Academy & Industry Research Collaboration Center (AIRCC)

Volume 10, Number 11, September 2020

Machine Learning for Multiple Stage Heart Disease Prediction

  Authors

Khalid Amen, Mohamed Zohdy and Mohammed Mahmoud, Oakland University, USA

  Abstract

According to the Centers for Disease Control and Prevention (CDC), heart disease is the number one cause of death for men, women, and people of most racial and ethnic groups in the United States. More than one person dies every minute and nearly half a million die each year from it, costing billions of dollars annually. Previous machine learning approaches have been used to predict whether patients have heart disease.
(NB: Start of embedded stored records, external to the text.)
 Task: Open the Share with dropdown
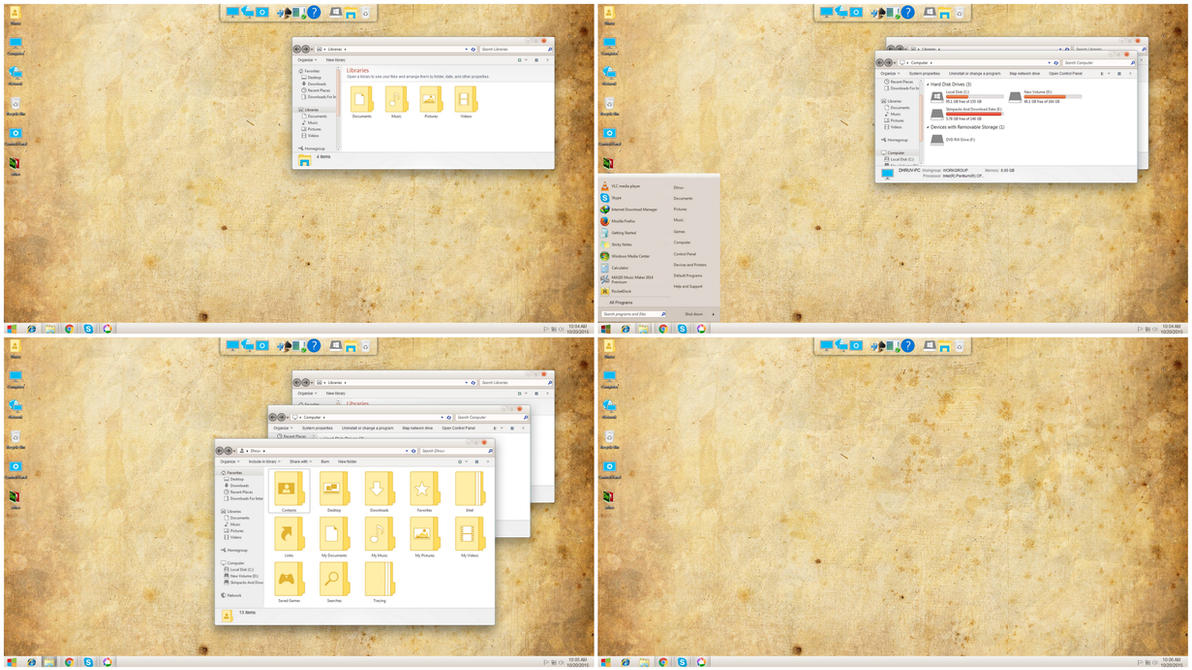[300, 462]
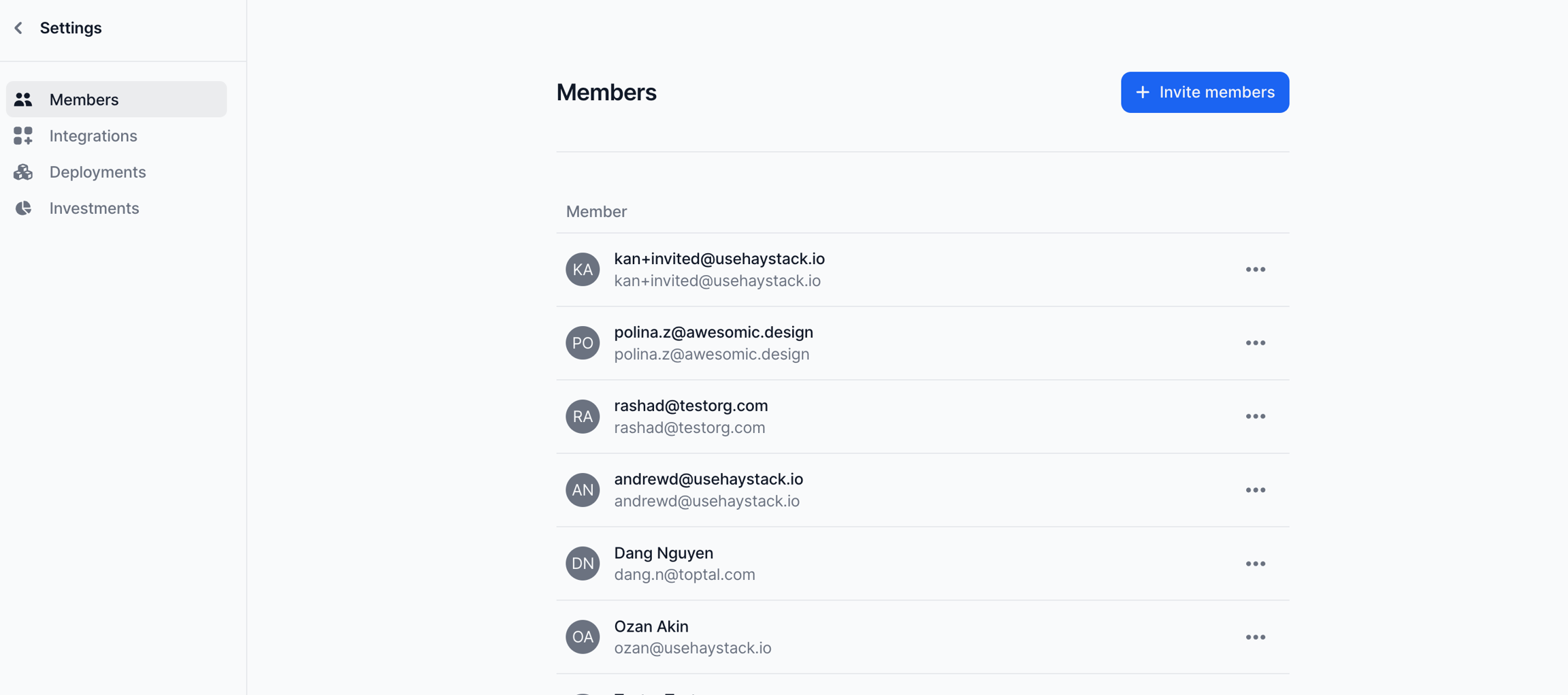Screen dimensions: 1568x695
Task: Click the back arrow next to Settings
Action: click(x=18, y=28)
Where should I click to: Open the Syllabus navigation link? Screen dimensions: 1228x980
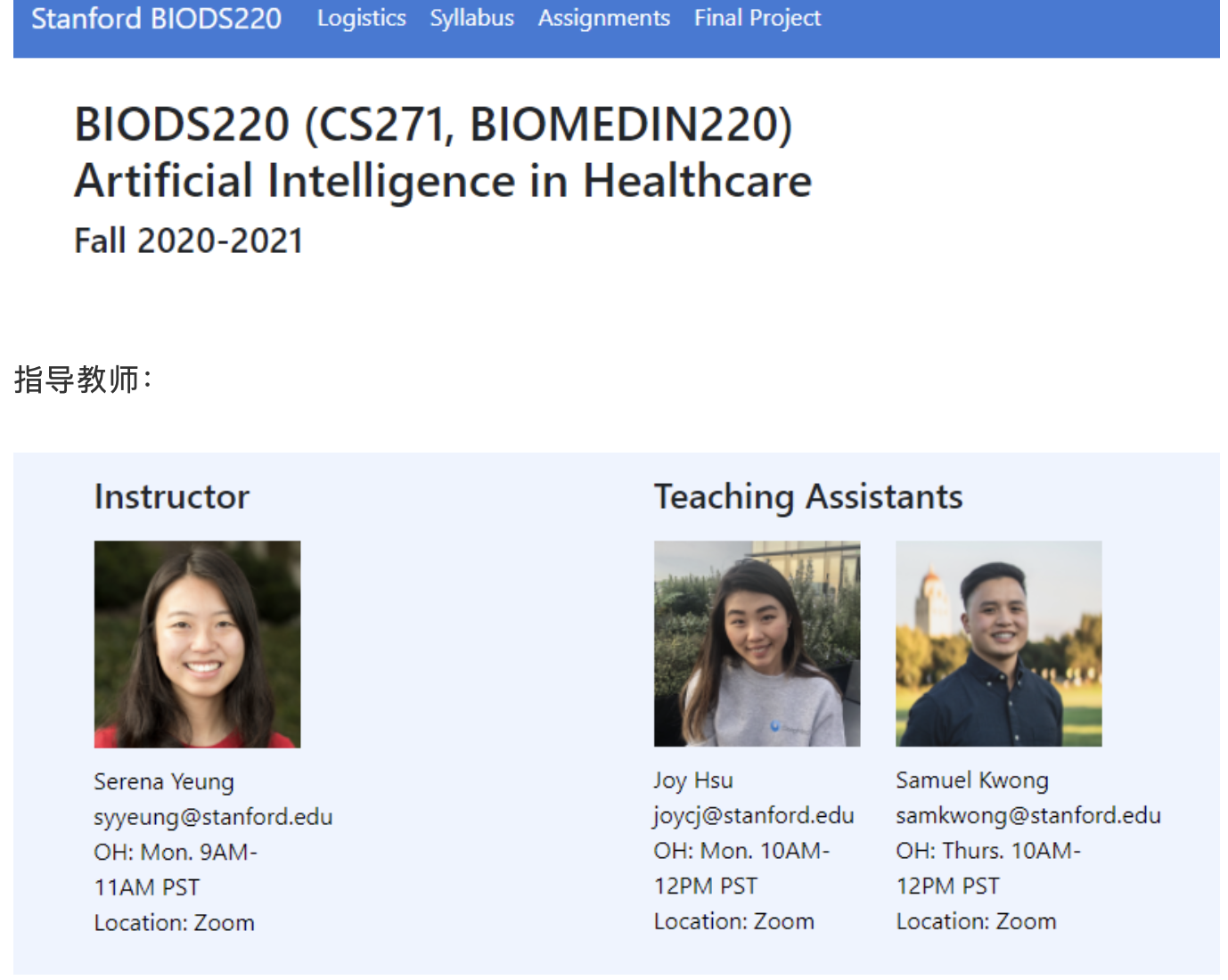tap(471, 19)
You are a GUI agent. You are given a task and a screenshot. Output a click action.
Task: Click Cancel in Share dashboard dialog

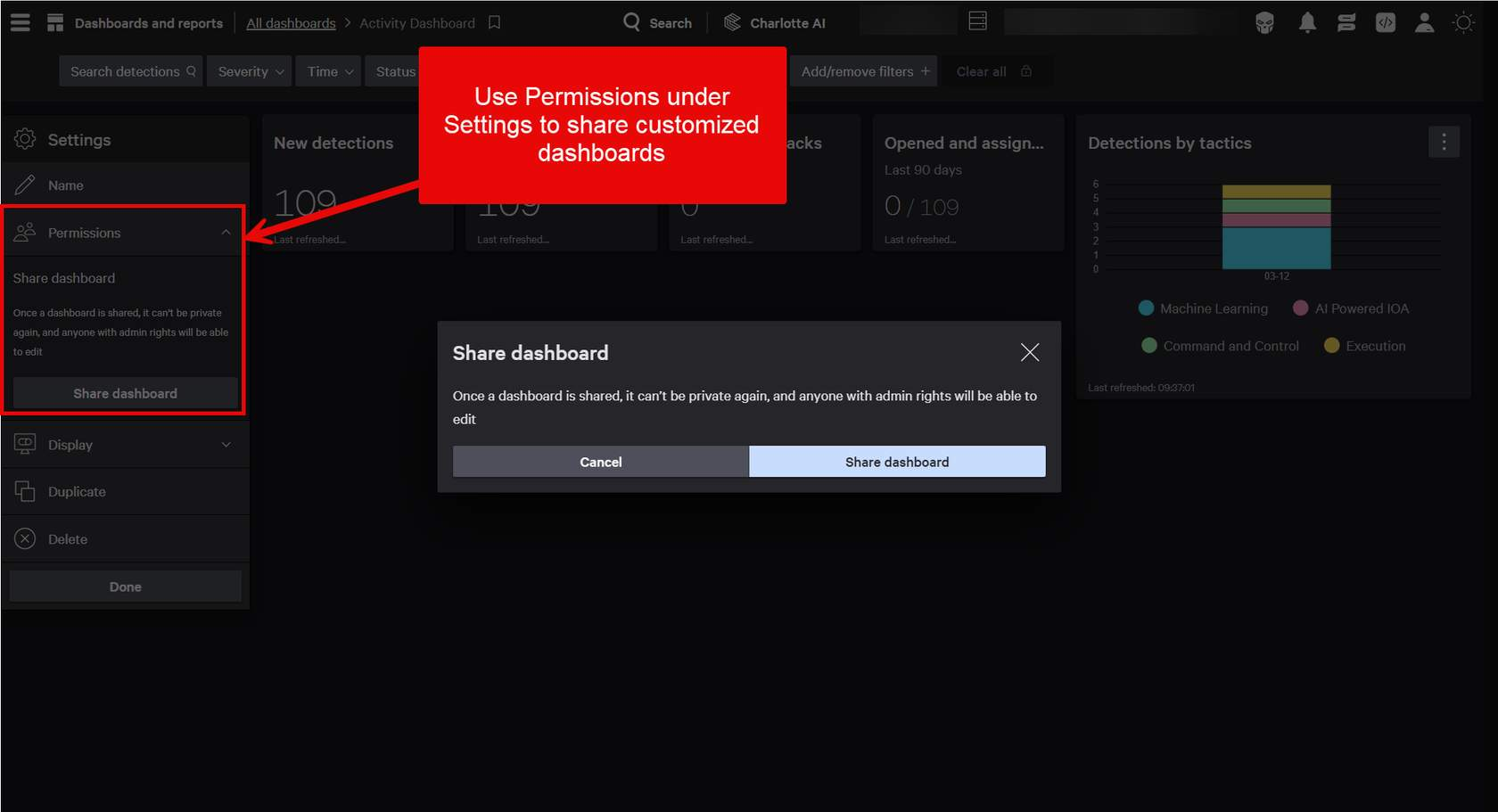point(600,462)
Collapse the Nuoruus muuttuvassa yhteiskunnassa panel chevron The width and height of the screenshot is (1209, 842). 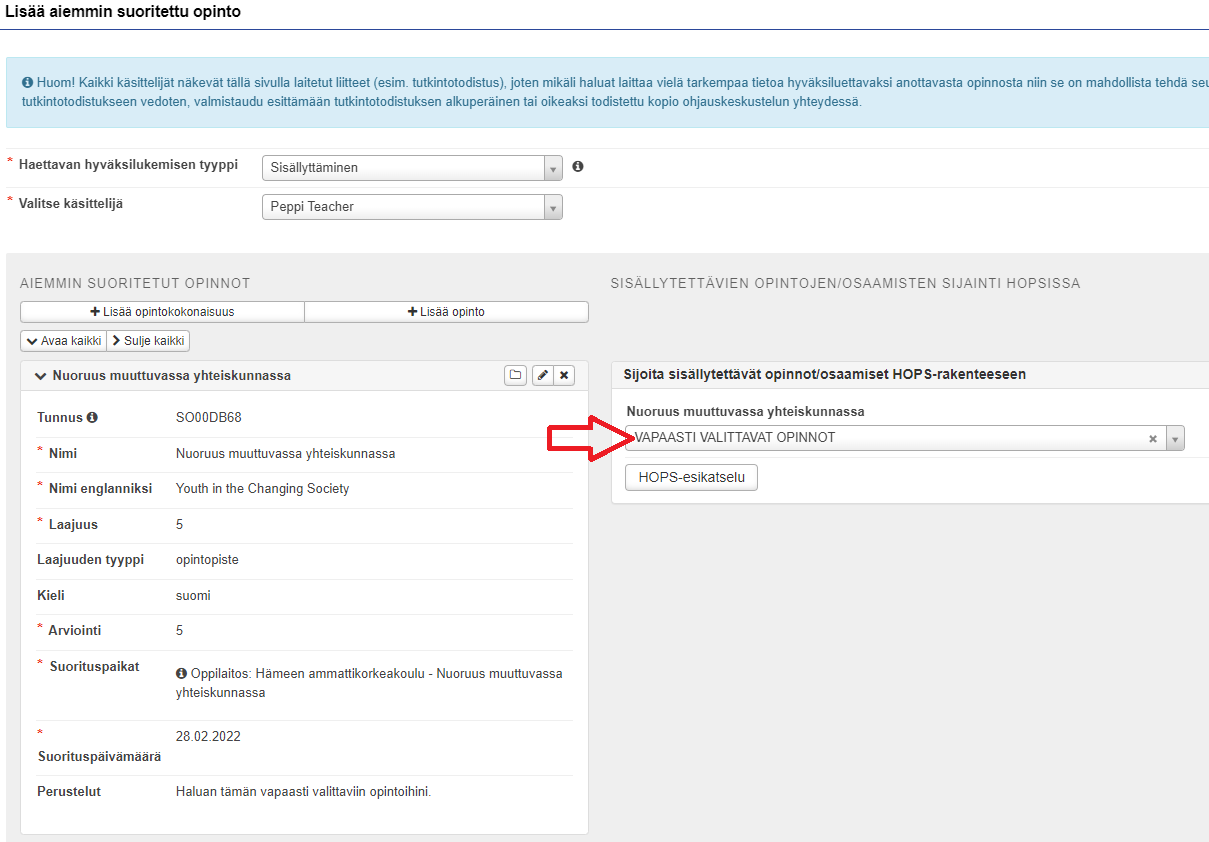tap(41, 376)
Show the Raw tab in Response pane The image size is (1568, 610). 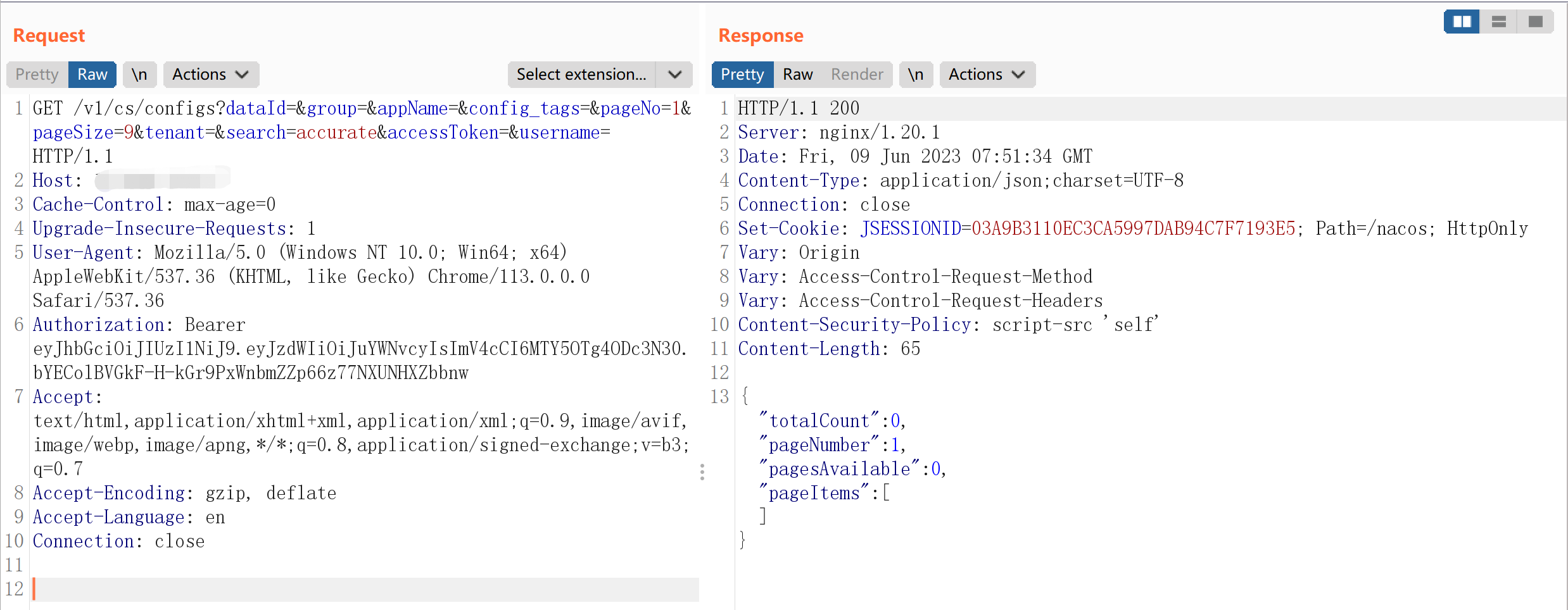(x=797, y=75)
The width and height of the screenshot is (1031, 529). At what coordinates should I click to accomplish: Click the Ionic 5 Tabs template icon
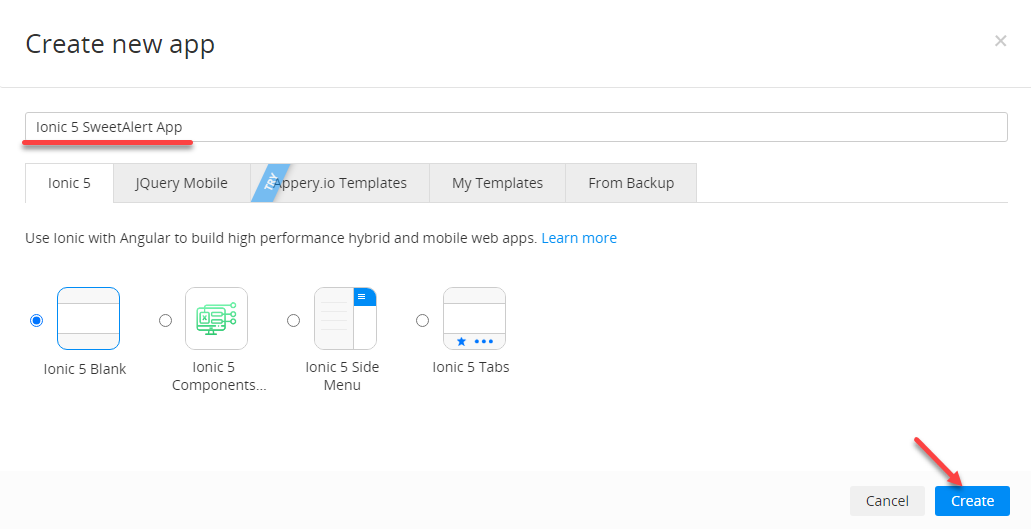[474, 319]
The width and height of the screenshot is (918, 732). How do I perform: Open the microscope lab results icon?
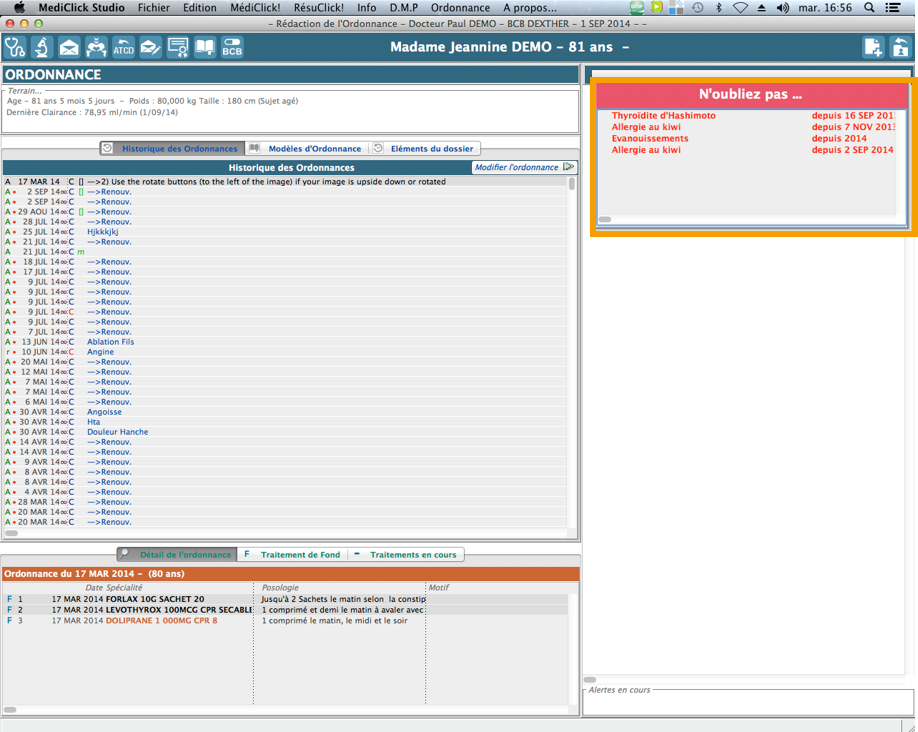(x=42, y=47)
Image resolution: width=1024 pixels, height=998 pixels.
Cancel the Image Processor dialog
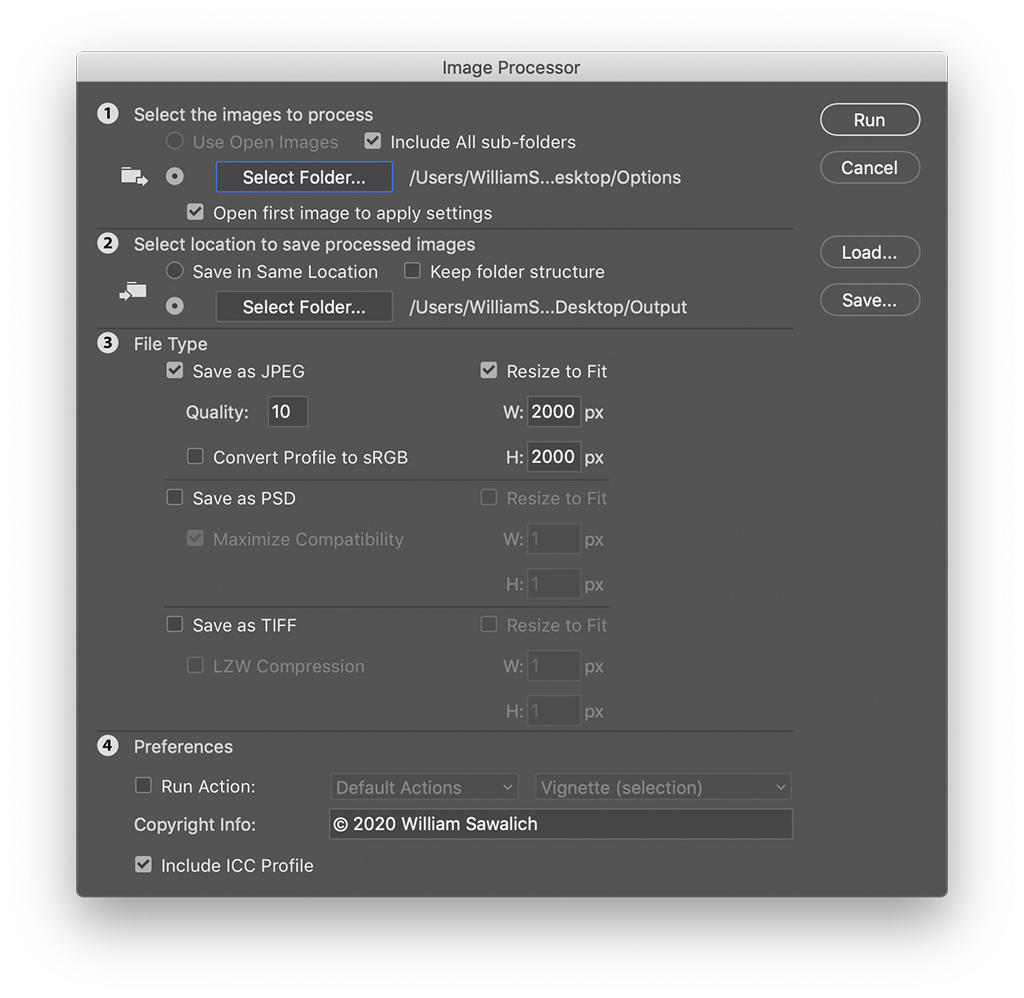[x=869, y=168]
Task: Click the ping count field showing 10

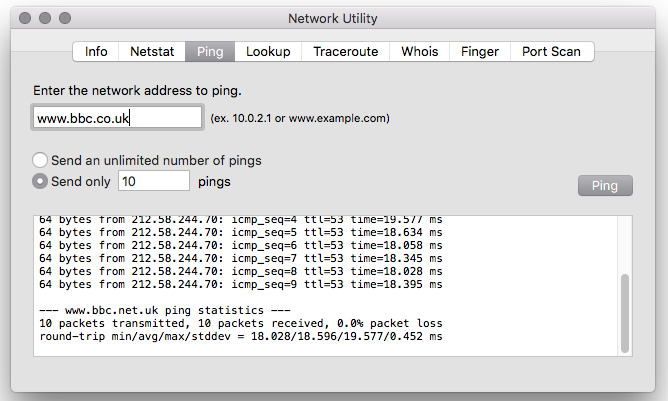Action: point(153,181)
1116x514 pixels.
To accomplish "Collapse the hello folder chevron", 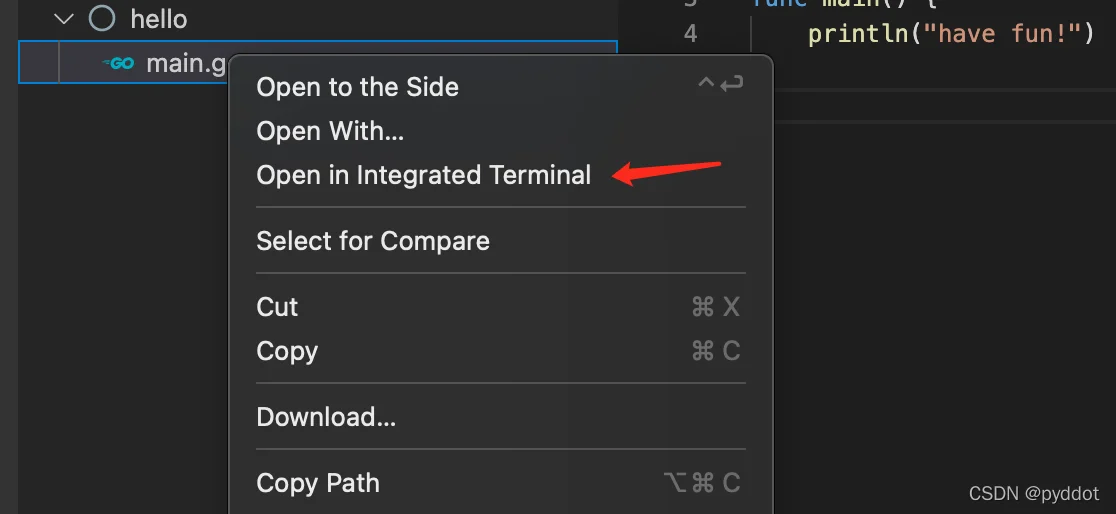I will point(64,19).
The purpose of this work is to predict the five stages of heart disease starting from no disease, stage 1, stage 2, stage 3, and advance condition or severe heart disease. We investigate different potential supervised models that are trained by machine learning algorithms and find out which of these models has better accuracy. In this paper, we describe and investigate five machine learning algorithms (SVM, LR, RF, GTB, ERF) with hyper parameters that maximize classifier performance to show which one is the best to predict the stage at which a person is determined to have heart disease. We found that the LR algorithm performs better compared to the other four algorithms. The experiment results show that LR performs the best with an accuracy of 82%, followed by SVM with an accuracy of 80% when all five classifiers are compared and evaluated for performance based on accuracy, precision, recall, and F measure. This predication can facilitate every step of patient care, reducing the margin of error and contributing to precision medicine. Lastly, this paper aims to improve heart disease prediction accuracy, precision, recall and F measure using UCI heart disease dataset. For this, multiple machine learning approaches were used to understand the data and predict the chances of heart disease in a medical database.

  Keywords

machine learning, ml, cnn, dnn, rnn, jupyter, python, cleveland dataset, gradient tree boosting, gtb, random forest, rf, support vector machine, svm, extra random forest, erf, logistic regression, lr.